[Hackathon] YOLOv8 Performance Benchmark: PyTorch vs. Modular MAX

TL;DR:

  1. Used Max to port a minimal implementation of yolo v8 nano extracted from Ultralytics lib.
  2. Accuracy is lower compared to the PyTorch model, I suspect: InterpolationMode, only BICUBIC is available from Max, PyTorch could be using BiLinear or Nearest.
  3. On the Inference Benchmark, it is showing at least 3x the improvement.
  4. On the Accuracy Benchmark, it is always low, so I didn’t add it.

Note: AI is heavily used in this; if you find any inaccuracy, pls feel free to correct.

Appreciation: shoutout to kapa.ai for answers.

Github URL: june-hackathon

Benchmark Results

Detailed Difference between PyTorch and Max Implementation.

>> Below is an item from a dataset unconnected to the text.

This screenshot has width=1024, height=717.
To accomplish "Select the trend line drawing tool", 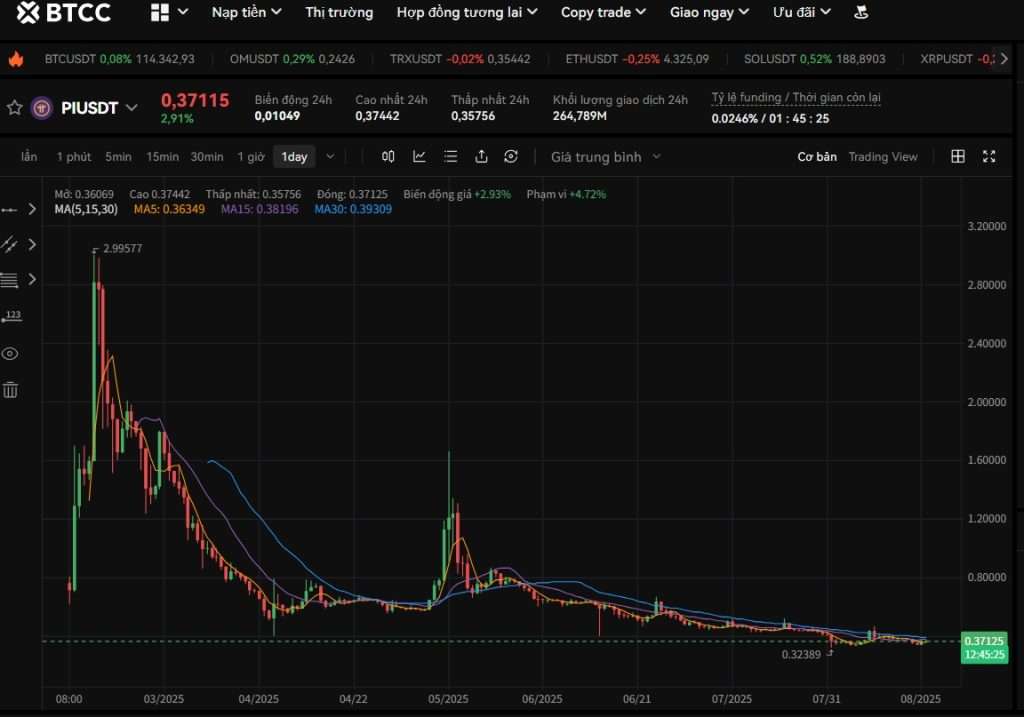I will click(10, 209).
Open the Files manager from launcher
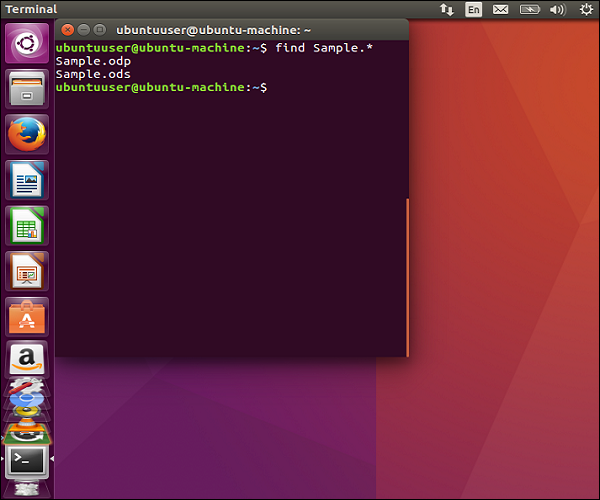This screenshot has width=600, height=500. (27, 90)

High-Level Answer: Is the Change Significant or “Meh”?

The change is highly significant. It’s not just a minor syntax update—it represents a fundamental shift in the execution paradigm:

  • PyTorch: Uses an eager execution model. Networks are defined and run dynamically, operation by operation—ideal for flexibility and research.
  • Mojo/Modular MAX: Uses a graph-based, ahead-of-time (AOT) compilation model. It defines computation as a static graph using Python syntax, which is then compiled by the MAX Engine into a highly optimized binary targeting specific hardware.

Think of it like this:

  • PyTorch (Eager): An interpreter reading and executing your code line-by-line.
  • Modular MAX (Graph): A compiler that analyzes and optimizes your program into a fast, standalone application.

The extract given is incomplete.